* [Texte source]
===============
Plus de treize ans après le scandale du Mediator, médicament antidiabétique utilisé comme coupe-faim et tenu pour responsable de centaines de décès, le groupe pharmaceutique Servier a été lourdement condamné mercredi 20 décembre par la cour d'appel de Paris, au grand soulagement des parties civiles.
Le laboratoire français a été reconnu coupable de tromperie aggravée, homicides et blessures involontaires, obtention frauduleuse d'autorisation administrative et escroquerie, pour avoir commercialisé le Mediator, à l'origine d'un des plus retentissants scandales de santé publique en France.
Plus de 9 millions d'euros d'amende
Le groupe devra notamment verser une amende totale de 9,173 millions d'euros et rembourser plus de 415 millions d'euros aux organismes de sécurité sociale et mutuelles.
« Quel soulagement ! C'est pour nous une très belle victoire, même si je ne peux m'empêcher de penser à la souffrance de chacune de ces victimes, qui reste la même aujourd'hui », a réagi Jean-Christophe Coubris, un des avocats des plus de 7 000 parties civiles.
Une « décision historique », selon l’Assurance-maladie
« Le Mediator était un produit très dangereux que les laboratoires Servier ont maintenu sur le marché en connaissance de cause, en multipliant les victimes auxquelles justice est à nouveau rendue », s'est félicité le directeur général de l'Assurance-maladie, Thomas Fatôme. « Par son arrêt, la cour confirme que Servier a agi par cupidité », a-t-il ajouté.
Le groupe Servier « a pris la décision de former un pourvoi en cassation », a annoncé dans un communiqué l'entreprise, tout en se disant « en mesure de faire face » financièrement à cette condamnation « décevante à bien des égards ».
===============
(Entrées enregistrées)
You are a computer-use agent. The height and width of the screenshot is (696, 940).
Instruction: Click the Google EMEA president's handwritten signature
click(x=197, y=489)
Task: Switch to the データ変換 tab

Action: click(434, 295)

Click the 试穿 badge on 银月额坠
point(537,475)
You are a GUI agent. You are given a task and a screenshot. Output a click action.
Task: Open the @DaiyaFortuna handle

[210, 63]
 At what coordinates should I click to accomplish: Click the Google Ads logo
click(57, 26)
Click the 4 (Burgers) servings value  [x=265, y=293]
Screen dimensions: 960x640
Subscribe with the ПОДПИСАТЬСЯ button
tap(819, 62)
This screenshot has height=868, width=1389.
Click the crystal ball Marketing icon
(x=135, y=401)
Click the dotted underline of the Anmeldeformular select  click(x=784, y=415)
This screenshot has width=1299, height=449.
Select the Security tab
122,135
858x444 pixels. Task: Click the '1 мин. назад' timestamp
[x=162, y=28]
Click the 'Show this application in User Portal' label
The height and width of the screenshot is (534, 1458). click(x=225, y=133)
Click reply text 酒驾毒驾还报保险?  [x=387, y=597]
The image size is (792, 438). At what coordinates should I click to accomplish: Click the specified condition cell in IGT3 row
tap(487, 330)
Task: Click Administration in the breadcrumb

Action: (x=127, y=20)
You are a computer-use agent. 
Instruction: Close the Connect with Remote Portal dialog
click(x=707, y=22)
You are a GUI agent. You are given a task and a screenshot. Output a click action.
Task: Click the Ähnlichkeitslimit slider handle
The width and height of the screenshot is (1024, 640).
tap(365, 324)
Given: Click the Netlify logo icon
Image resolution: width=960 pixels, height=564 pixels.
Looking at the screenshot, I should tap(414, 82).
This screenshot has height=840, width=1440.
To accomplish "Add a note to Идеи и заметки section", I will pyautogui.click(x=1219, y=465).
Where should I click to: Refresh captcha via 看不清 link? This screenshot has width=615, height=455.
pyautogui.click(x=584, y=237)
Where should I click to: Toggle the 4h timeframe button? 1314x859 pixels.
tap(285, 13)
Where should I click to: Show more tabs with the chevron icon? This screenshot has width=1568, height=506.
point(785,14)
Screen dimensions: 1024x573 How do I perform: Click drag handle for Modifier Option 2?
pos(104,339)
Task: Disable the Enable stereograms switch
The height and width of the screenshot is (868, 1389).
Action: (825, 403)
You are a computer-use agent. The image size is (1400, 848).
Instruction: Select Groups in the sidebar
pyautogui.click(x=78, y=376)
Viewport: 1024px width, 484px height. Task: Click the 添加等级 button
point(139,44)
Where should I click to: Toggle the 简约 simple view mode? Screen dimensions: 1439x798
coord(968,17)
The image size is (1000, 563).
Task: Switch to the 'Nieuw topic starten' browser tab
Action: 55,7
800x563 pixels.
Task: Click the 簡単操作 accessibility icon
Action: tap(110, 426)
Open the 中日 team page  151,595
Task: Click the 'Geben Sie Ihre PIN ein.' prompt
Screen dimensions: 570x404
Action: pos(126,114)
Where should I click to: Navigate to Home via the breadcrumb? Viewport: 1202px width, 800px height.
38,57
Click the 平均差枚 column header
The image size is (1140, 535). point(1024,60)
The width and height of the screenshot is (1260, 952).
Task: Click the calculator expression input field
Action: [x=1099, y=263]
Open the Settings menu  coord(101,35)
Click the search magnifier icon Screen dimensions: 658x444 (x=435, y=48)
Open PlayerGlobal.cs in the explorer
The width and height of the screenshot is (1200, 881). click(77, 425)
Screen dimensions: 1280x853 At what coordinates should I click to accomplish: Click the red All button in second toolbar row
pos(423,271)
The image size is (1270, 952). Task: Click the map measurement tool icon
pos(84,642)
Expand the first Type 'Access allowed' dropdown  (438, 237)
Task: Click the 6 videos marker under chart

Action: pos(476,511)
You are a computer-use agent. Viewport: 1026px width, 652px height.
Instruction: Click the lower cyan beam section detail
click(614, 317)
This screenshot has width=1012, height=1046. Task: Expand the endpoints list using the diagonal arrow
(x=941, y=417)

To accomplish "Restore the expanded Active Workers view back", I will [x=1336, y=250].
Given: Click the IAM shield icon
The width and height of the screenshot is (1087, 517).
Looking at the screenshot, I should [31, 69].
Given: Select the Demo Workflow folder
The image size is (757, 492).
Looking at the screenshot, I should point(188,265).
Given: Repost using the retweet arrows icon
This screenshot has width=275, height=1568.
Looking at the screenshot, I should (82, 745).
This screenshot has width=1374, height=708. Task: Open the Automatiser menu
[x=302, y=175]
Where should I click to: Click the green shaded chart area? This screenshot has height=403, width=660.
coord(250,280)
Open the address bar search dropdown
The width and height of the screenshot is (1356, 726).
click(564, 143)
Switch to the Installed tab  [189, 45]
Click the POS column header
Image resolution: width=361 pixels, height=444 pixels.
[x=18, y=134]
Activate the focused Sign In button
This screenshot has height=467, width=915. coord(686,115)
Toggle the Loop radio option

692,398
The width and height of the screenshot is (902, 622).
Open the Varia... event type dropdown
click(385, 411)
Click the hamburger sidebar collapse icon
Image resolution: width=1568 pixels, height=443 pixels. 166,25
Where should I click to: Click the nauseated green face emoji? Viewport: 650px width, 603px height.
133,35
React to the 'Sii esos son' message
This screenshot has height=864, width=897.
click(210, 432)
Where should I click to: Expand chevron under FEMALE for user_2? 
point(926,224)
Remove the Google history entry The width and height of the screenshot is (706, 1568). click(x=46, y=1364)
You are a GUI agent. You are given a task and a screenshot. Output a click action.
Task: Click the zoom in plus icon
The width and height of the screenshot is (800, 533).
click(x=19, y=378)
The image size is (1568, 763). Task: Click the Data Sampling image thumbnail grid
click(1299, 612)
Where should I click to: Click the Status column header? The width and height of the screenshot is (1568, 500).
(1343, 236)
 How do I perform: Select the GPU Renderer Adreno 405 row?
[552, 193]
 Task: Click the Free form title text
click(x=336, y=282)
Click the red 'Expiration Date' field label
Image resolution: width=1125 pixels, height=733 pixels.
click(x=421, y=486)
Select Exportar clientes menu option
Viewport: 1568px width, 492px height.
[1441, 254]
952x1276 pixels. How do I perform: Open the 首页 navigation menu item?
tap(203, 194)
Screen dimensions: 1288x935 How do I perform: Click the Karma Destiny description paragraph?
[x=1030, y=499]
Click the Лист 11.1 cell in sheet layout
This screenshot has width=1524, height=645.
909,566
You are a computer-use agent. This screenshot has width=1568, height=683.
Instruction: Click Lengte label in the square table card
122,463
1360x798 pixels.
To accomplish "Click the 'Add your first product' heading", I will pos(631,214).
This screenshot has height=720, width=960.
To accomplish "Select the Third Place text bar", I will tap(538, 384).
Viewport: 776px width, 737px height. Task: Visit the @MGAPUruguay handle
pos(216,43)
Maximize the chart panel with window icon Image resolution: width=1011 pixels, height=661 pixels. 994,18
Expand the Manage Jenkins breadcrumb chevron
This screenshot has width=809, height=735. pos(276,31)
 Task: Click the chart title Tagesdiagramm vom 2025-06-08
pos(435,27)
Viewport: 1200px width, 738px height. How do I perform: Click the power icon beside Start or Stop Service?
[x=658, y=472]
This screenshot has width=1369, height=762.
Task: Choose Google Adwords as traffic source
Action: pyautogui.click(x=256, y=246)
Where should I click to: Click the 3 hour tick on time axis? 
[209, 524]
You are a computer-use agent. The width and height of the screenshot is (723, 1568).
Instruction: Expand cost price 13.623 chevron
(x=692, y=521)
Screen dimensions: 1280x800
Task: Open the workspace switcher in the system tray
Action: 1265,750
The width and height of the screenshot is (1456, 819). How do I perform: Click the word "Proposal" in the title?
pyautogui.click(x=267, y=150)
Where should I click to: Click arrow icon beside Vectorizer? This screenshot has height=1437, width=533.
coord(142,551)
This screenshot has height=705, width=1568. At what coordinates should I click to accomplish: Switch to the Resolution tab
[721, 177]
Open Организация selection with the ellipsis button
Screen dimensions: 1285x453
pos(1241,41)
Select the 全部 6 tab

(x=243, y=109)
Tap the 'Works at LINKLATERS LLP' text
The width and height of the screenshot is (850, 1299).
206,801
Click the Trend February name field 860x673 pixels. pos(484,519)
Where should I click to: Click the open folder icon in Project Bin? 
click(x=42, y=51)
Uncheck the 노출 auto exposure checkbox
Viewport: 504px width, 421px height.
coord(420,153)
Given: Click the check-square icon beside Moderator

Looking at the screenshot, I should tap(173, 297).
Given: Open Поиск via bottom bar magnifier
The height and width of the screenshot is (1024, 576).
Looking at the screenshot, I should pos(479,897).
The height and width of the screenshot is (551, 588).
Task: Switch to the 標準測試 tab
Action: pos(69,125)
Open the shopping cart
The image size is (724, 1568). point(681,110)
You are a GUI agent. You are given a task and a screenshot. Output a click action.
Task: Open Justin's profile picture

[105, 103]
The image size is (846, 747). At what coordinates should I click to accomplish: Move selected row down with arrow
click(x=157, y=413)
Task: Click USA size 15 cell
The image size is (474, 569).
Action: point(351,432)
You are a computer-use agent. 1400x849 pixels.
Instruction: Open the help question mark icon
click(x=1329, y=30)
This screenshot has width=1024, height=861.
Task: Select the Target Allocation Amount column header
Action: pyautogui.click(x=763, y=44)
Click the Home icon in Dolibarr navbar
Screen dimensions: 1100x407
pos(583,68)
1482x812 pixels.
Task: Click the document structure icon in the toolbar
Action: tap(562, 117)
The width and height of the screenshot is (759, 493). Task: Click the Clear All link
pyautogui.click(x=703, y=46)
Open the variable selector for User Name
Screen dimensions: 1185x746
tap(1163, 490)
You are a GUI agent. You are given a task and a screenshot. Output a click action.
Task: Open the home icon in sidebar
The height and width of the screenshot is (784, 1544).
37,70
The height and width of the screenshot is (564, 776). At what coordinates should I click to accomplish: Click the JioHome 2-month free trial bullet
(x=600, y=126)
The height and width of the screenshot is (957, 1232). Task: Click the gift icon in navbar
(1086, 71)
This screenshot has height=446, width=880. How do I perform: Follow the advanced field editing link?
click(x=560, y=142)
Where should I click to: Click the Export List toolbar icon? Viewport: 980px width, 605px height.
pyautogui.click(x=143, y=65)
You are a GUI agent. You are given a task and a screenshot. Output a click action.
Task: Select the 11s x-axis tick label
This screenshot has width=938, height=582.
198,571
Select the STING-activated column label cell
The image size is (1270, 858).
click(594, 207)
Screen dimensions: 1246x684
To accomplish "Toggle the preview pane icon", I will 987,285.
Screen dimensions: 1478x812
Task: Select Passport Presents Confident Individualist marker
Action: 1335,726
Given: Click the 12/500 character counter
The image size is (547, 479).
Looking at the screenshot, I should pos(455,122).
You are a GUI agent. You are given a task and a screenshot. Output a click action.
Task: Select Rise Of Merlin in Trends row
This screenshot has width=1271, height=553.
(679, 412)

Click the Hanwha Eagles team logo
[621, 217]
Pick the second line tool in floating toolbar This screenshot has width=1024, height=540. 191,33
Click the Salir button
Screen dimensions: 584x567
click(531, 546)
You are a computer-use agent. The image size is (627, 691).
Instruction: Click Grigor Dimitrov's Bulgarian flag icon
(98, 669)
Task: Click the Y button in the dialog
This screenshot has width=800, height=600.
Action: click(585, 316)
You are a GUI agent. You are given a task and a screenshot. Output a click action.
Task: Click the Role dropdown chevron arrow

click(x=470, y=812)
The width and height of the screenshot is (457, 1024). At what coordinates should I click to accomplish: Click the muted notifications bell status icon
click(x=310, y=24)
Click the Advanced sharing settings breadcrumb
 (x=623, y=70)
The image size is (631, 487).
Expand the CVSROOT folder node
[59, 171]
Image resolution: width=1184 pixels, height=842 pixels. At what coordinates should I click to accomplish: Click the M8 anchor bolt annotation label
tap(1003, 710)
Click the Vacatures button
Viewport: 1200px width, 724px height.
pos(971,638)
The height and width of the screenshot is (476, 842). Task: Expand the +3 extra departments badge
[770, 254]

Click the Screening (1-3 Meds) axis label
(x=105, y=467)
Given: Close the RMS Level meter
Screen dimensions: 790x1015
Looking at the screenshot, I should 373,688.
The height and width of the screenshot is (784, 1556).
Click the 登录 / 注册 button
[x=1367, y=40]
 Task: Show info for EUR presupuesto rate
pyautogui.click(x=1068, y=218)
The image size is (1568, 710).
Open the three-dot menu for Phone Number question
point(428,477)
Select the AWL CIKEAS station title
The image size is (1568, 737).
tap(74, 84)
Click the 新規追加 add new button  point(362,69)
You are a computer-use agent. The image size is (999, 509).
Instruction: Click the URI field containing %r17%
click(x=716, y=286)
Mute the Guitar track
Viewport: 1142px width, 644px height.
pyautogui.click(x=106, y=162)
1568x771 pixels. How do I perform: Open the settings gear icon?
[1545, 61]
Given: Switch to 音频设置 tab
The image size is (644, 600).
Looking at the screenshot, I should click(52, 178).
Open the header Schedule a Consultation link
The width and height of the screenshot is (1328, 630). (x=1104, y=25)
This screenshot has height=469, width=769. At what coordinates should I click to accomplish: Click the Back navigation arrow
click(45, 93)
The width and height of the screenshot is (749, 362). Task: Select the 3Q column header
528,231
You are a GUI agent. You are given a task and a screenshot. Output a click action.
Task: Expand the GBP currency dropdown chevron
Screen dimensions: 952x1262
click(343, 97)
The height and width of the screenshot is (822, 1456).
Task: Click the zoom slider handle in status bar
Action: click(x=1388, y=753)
===============
* [Consigne 1]
Réponds à ces questions d'après l'article sur le Mediator :
(a) Quel est le montant total de l'amende que Servier devra verser ?
(b) Combien de parties civiles y a-t-il dans l'affaire ?
(c) Qui est le directeur général de l'Assurance-maladie ?
* [Consigne 2] Recopie tout ce qui va de « Le laboratoire français » jusqu'à « publique en France. » dans l'article sur le Mediator, en remplaçant « tromperie aggravée » par « fraude aggravée ».
Les items forment un ensemble à part, distinct de l'article.

* [Réponse 1]
(a) 9,173 millions d'euros.
(b) Plus de 7 000.
(c) Thomas Fatôme.

* [Réponse 2]
Le laboratoire français a été reconnu coupable de fraude aggravée, homicides et blessures involontaires, obtention frauduleuse d'autorisation administrative et escroquerie, pour avoir commercialisé le Mediator, à l'origine d'un des plus retentissants scandales de santé publique en France.